Portfolio Assignment 2
This assignment has 2 independent parts: a Python assignment and a weka one.
Python
The Python part of this portfolio assignment is brief as you may want to put in time on the more programming intensive portfolio assignment 3. Simply finish up chapter 2 of PCI including the del.icio.us and movielens datasets. Also do one of the exercises 1-4 on p28 (exercise 5 is Portfolio Assignment 3) Note: The easiest way to get pydelicious.py is to download the complete Python code from the book
Weka
This project focuses on part 10.1 of the textbook. It presents an introduction to the weka toolkit and as an example, uses the J48 decision tree algorithm.
Part 1
First, go through 10.1 and focus on loading and running J48 on the sample data as shown in figure 10.2 (This sample data is included when you dl weka. Spend some time in understanding the format of the output as shown in figure 10.5. There is a nice description of this very output here
Part 2
In the dataset section of our website, I have the Cleveland Heart Disease dataset.

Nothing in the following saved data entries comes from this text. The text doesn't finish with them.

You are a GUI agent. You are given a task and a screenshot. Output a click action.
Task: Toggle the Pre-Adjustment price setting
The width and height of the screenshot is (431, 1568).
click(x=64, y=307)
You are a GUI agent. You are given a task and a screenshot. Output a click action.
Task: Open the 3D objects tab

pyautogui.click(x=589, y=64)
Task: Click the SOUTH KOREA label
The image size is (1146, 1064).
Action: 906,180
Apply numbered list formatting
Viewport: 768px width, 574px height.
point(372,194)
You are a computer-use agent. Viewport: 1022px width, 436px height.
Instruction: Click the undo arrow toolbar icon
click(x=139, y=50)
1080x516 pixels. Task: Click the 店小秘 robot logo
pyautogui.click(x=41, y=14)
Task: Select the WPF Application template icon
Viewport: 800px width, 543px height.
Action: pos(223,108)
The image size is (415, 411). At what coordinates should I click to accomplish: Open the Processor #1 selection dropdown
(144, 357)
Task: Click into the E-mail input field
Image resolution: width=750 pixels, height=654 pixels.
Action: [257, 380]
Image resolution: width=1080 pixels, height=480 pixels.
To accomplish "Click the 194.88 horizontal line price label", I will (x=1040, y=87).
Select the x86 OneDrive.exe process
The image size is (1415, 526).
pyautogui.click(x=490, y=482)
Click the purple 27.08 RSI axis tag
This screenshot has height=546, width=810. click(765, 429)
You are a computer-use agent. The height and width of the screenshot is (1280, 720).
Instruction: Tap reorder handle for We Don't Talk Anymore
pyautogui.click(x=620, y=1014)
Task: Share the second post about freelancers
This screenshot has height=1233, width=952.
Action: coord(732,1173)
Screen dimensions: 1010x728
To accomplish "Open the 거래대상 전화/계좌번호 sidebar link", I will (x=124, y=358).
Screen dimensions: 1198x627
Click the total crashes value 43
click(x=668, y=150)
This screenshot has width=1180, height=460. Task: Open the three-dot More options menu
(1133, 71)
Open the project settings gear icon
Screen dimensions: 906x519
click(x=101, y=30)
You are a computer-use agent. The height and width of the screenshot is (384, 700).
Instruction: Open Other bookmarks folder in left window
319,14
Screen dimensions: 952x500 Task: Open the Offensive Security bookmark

I would like you to use this dataset and run through the same process as you did in Part 1. Update: I added the arff format version of this dataset to the dataset section. This should make this part substantially easier. I want you to examine the performance of C4.5 (J48 in Weka). Report on the accuracy of the method. Show and discuss your results.
Remember to credit the lead people in your blog entry.